Task item => Read the records below and copy each line that contains "computer".

:: Given data

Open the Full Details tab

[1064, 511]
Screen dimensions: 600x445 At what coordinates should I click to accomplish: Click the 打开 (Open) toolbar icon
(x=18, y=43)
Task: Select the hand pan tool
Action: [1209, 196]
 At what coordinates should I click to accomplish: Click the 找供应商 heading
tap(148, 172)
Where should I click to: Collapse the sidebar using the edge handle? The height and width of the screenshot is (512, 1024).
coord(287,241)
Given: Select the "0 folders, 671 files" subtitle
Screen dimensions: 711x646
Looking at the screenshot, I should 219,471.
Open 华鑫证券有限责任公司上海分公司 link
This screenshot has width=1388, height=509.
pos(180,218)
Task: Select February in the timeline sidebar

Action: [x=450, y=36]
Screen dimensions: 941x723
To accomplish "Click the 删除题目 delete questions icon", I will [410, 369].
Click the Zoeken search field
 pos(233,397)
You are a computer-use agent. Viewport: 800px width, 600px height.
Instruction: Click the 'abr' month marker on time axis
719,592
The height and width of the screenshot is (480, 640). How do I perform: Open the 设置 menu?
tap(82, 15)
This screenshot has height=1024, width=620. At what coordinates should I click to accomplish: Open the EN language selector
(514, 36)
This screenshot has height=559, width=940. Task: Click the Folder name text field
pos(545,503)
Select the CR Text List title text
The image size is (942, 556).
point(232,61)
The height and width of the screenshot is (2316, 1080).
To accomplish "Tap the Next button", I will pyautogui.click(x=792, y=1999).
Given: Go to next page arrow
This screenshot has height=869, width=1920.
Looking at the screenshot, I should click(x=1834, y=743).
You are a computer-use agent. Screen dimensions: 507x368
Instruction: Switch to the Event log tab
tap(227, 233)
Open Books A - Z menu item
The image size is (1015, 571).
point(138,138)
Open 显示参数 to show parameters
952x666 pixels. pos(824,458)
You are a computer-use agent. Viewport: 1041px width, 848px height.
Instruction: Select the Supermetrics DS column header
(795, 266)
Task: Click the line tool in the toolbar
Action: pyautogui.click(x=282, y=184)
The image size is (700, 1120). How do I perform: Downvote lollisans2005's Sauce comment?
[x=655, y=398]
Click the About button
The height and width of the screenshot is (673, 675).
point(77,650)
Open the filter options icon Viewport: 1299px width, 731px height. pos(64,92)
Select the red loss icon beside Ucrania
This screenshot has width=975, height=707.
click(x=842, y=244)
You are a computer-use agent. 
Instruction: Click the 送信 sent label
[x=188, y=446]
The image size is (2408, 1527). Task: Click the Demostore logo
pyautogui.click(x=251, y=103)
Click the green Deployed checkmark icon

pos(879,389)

::::

Result =>
You are a computer-use agent. Viewport: 800px width, 600px height.
You are a computer-use agent. Screen dimensions: 507x368
You are a computer-use agent. Viewport: 1041px width, 848px height.
You are a computer-use agent. 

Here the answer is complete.